▸ **Activity**
Filter these entries, keeping only lines that hold the word "below".
*** Opening of Records supplied ***
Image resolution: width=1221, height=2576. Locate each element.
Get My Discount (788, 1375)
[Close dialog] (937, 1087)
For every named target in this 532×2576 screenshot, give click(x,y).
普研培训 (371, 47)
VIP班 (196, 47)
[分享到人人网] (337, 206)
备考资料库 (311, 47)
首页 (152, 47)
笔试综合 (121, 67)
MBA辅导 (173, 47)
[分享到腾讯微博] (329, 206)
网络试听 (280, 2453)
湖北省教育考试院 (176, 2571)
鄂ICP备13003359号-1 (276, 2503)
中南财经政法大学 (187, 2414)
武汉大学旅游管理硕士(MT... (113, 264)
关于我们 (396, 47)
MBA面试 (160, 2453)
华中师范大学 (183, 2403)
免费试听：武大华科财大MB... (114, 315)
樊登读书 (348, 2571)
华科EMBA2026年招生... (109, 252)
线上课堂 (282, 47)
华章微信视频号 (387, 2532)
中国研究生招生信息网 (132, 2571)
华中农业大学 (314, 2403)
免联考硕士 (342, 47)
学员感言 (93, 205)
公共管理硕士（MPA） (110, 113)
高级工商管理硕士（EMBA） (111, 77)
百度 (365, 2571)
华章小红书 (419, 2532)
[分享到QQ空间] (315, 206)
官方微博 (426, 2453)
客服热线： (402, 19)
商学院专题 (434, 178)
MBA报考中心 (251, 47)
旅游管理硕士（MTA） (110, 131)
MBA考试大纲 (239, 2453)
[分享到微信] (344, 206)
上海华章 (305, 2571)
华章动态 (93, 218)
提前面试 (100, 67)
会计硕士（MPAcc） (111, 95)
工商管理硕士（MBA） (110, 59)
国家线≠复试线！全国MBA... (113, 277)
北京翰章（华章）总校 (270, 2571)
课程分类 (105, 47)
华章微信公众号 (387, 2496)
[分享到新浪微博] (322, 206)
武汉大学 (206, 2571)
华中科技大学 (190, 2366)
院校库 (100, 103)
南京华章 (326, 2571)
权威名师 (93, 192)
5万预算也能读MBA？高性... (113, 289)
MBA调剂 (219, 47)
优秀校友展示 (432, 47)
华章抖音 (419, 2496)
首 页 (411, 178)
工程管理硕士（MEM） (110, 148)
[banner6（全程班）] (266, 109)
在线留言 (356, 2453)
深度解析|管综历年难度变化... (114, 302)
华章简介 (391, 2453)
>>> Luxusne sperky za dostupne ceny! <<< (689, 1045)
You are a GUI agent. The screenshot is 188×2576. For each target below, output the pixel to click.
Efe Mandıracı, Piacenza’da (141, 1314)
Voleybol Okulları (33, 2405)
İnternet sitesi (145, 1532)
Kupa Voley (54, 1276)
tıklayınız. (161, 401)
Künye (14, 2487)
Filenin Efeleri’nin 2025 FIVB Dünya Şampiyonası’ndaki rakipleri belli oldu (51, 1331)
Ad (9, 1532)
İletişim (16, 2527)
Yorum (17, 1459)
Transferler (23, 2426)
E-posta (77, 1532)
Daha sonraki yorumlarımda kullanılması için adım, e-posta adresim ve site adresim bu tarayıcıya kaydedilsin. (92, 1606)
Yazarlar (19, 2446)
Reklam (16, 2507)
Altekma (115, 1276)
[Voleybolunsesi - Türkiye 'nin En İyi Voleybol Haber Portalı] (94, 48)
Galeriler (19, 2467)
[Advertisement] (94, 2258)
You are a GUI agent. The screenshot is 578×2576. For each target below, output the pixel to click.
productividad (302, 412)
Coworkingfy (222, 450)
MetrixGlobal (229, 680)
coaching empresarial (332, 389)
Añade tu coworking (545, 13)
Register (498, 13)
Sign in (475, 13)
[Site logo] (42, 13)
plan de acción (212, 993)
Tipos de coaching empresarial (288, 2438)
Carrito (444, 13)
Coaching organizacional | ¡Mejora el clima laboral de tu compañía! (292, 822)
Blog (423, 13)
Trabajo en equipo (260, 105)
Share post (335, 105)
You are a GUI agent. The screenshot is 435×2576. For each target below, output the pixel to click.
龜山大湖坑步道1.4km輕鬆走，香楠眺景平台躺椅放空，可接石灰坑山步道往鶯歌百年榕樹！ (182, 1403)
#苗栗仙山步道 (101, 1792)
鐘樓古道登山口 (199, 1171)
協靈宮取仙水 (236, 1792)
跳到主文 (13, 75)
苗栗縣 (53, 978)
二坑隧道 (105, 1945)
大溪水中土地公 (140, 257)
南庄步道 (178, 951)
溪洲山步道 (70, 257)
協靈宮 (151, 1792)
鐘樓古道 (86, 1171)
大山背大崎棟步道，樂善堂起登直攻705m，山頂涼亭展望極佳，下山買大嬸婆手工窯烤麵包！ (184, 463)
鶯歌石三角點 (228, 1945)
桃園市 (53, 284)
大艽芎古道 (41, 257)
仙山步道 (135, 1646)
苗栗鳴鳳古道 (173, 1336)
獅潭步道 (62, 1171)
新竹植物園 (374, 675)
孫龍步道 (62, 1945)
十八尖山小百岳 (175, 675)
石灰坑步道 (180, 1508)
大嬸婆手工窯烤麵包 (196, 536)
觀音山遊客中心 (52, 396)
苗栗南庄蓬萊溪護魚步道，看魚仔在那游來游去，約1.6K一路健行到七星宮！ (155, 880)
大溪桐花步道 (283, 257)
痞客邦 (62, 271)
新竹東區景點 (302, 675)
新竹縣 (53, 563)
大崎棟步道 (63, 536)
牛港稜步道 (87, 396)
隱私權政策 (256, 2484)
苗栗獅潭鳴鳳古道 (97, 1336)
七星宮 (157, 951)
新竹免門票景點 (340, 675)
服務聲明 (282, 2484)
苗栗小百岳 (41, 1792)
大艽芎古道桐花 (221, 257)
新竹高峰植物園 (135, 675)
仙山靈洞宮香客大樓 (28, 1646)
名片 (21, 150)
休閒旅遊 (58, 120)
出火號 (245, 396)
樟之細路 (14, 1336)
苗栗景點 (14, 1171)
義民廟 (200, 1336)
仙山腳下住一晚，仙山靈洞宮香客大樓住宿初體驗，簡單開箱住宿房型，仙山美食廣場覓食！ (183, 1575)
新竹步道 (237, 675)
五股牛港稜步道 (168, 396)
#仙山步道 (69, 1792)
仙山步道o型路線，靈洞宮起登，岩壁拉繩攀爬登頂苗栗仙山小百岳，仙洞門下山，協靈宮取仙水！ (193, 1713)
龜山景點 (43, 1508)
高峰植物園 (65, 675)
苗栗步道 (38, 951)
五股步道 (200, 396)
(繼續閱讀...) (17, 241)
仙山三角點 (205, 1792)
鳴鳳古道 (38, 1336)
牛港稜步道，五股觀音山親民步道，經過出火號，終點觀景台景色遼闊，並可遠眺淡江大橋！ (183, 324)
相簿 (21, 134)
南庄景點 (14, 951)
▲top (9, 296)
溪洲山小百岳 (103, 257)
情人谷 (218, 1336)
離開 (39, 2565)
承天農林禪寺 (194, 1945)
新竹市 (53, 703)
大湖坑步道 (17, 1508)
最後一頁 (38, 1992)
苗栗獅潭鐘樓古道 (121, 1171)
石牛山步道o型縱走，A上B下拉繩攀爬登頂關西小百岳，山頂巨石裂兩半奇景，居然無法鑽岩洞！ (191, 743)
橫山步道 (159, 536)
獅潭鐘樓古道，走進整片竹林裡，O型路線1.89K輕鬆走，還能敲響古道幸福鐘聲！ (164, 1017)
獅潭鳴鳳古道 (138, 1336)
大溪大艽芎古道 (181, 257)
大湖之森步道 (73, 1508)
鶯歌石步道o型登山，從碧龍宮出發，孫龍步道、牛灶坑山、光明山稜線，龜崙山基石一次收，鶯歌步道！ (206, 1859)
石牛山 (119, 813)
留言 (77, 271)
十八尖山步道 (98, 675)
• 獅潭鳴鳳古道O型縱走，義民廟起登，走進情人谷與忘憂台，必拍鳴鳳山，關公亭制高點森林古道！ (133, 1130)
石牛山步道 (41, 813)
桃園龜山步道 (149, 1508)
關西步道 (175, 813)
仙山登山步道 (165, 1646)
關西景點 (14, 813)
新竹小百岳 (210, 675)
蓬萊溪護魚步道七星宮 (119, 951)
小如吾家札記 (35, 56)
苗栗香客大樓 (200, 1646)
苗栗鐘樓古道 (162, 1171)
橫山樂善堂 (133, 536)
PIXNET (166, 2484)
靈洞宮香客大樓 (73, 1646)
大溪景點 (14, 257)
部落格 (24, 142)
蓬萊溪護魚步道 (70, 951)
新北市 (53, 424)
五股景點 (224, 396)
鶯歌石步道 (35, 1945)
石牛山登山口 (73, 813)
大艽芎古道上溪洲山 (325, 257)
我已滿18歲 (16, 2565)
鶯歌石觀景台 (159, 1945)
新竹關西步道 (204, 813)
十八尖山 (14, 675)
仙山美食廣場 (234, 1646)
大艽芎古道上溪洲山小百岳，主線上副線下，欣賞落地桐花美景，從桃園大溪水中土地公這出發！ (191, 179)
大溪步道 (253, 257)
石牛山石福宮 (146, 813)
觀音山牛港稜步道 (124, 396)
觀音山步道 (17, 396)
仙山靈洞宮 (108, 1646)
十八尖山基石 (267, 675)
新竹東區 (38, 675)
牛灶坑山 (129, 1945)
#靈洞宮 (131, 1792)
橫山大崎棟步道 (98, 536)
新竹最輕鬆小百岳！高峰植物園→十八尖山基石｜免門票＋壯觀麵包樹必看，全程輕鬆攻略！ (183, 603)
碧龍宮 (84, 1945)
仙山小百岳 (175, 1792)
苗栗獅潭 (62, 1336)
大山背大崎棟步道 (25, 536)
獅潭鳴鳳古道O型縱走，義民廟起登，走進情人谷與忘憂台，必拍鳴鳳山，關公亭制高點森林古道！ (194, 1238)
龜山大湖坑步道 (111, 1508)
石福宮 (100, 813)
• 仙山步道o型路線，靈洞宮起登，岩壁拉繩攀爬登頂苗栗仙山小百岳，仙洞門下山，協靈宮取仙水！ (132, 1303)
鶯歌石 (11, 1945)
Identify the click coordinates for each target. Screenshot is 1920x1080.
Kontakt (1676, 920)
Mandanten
*** Close of Records supplied ***
▸ **Response area**
You are a GUI agent. The screenshot is 188×2576. For each target below, output the pixel to click.
You are a GUI agent. The screenshot is 578×2576. For each target below, output the pixel to click.
You are a GUI agent. The screenshot is 435×2576. For each target below, output the pixel to click.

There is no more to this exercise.